> **What to work on**:
Pick out each line below containing "computer".
_ _ _ _
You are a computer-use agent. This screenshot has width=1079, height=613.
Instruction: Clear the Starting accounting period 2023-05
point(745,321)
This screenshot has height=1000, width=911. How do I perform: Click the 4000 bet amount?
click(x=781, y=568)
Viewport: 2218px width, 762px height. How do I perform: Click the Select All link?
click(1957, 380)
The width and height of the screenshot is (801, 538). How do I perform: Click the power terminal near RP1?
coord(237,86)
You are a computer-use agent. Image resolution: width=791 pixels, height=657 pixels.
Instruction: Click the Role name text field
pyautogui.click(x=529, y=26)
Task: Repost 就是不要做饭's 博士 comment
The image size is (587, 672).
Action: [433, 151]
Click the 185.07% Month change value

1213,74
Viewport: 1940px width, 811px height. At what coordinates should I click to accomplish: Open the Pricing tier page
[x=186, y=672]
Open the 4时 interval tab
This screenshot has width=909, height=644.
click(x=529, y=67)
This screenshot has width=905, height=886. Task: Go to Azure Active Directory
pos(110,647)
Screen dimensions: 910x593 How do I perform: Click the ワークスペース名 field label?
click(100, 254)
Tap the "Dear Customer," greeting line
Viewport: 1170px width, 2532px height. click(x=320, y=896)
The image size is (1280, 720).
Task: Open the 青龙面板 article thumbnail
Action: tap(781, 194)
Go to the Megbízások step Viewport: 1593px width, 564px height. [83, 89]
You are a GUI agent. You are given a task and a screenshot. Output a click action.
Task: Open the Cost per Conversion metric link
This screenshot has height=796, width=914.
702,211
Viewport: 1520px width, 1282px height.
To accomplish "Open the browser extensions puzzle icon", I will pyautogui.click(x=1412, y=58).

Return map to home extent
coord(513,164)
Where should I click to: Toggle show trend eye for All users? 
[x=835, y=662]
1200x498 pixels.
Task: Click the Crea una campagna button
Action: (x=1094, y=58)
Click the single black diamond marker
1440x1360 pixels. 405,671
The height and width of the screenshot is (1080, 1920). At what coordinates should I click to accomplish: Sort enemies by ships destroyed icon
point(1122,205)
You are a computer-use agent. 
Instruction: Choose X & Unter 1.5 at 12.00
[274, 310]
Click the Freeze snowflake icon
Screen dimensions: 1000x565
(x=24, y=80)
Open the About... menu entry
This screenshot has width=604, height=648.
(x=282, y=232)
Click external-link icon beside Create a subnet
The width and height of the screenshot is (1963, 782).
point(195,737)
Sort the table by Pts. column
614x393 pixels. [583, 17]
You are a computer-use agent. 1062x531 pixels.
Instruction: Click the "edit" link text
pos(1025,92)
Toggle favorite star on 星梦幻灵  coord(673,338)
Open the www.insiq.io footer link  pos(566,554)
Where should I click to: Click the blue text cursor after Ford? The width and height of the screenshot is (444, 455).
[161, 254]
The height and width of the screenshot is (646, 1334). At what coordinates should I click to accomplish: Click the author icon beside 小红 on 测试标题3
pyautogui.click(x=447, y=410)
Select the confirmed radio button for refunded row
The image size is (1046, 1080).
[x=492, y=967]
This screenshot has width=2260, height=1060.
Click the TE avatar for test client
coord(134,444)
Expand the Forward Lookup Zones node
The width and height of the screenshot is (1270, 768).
_ _ _ _
> **Expected answer**:
You are a computer-use agent. This screenshot has width=1079, height=613.
You are a computer-use agent. Image resolution: width=791 pixels, height=657 pixels.
You are a computer-use agent. 
You are a computer-use agent. 1062x531 pixels.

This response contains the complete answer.